No. File-noting turns a meeting into a structured note and stops there. Paraplanning takes the note and fact-find and does research, modelling, and draft-document production. A file-note tool will not produce your SOA.
Commercially, check the vendor's terms, because they vary. Professionally, the adviser owns the advice the moment they sign it, regardless of what drafted the document. That is the line that matters for accountability.
It depends on the tool. Some AI paraplanning tools integrate with XPlan and other practice software; others expect to run alongside or replace parts of it. Ask specifically how data moves in and out before you assume integration.
The adviser catches it at review, which is why the review step is not optional.
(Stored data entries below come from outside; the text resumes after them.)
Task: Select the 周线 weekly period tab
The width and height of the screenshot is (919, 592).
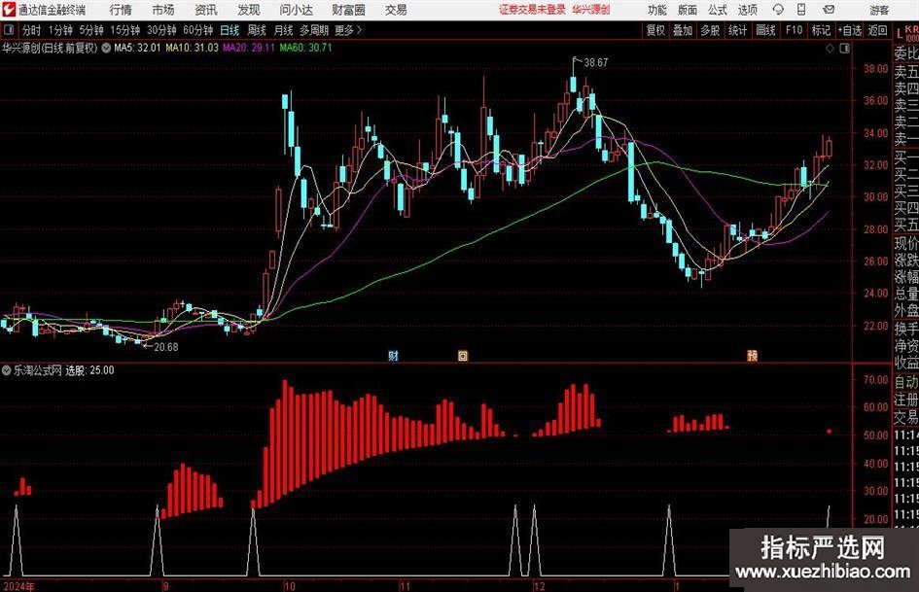Action: [257, 30]
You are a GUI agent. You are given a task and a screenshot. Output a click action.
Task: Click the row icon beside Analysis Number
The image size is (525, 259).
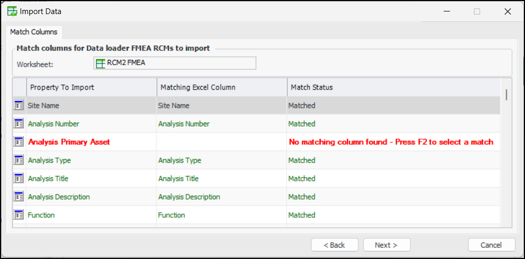pos(19,124)
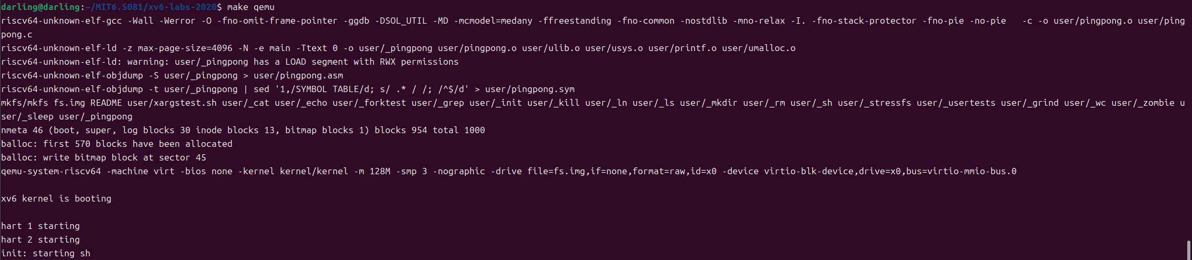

The risk is not that the AI errs. It is that a firm builds a workflow that ships drafts without a real check. Design the check in.
Pricing transparency is uneven across the Australian category. Some tools publish pricing, most require a sales conversation. If transparent pricing matters to your procurement, factor the opacity itself into the comparison.
For some tools, onshore in Australia. For many, US or global cloud regions by default. For both PII storage and the model-inference layer, ask for the data region in writing. For an Australian licensee, this is a procurement question, not a technical footnote.
This article is general information about software for the Australian advice profession. It is not personal advice and does not consider any firm's specific circumstances. Conduct your own due diligence on each vendor's current capabilities, data residency, and governance posture.